DATA TO PROCESS below:

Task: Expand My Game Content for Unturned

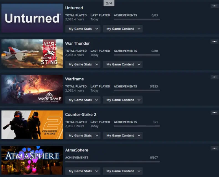Action: click(x=123, y=29)
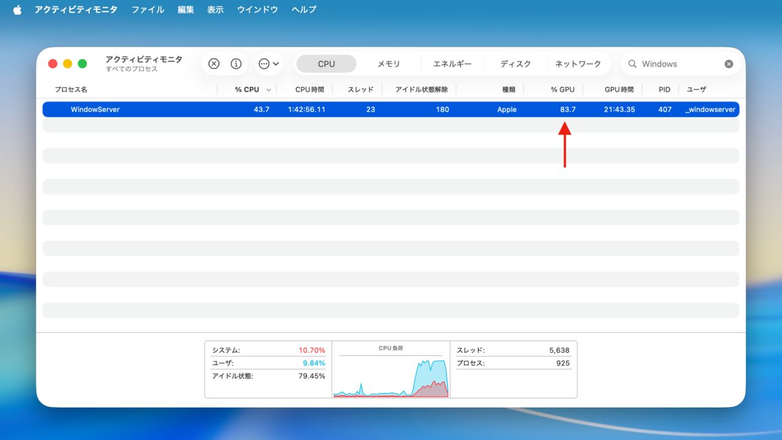
Task: Open the process inspector info icon
Action: 235,64
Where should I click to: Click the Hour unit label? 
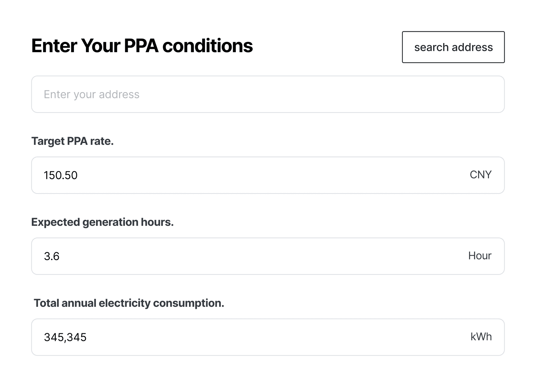[479, 256]
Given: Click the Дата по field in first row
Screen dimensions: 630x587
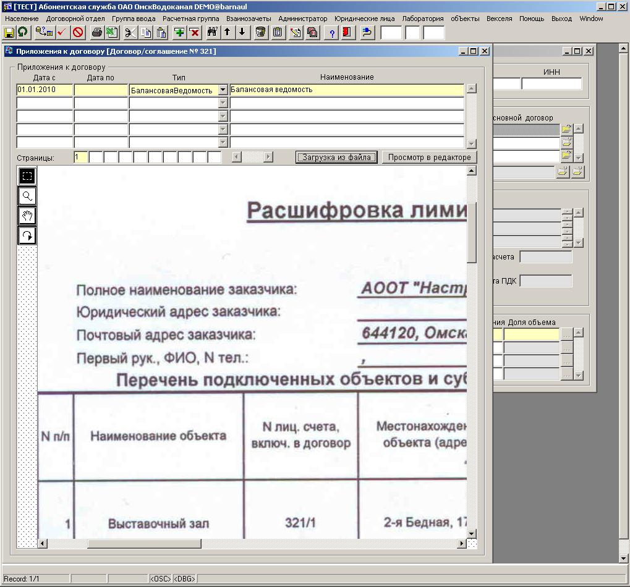Looking at the screenshot, I should coord(101,90).
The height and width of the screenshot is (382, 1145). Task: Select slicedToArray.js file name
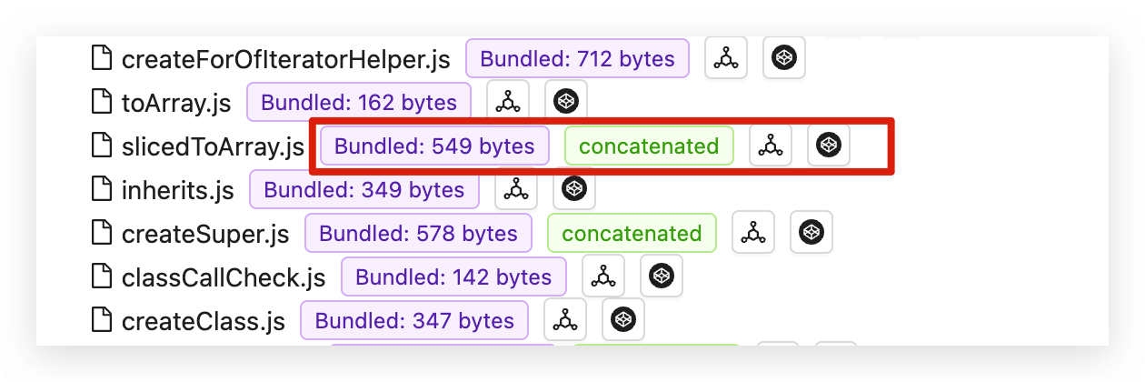click(x=213, y=146)
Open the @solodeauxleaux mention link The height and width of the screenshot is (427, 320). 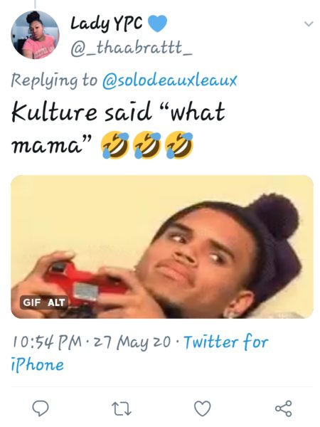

End of DATA TO PROCESS.

__PROBLEM STATEMENT__: Exclude all pictures and reproduce verbatim the lines running from the line that contains "Where should I" to the end of the data above, both ends included.

__ANSWER SPACE__:
Where should I click to: Click the Hour unit label? 
[479, 256]
Given: Click the Дата по field in first row
Screen dimensions: 630x587
Looking at the screenshot, I should coord(101,90).
The height and width of the screenshot is (382, 1145). Task: Select slicedToArray.js file name
click(x=213, y=146)
Open the @solodeauxleaux mention link The height and width of the screenshot is (427, 320). 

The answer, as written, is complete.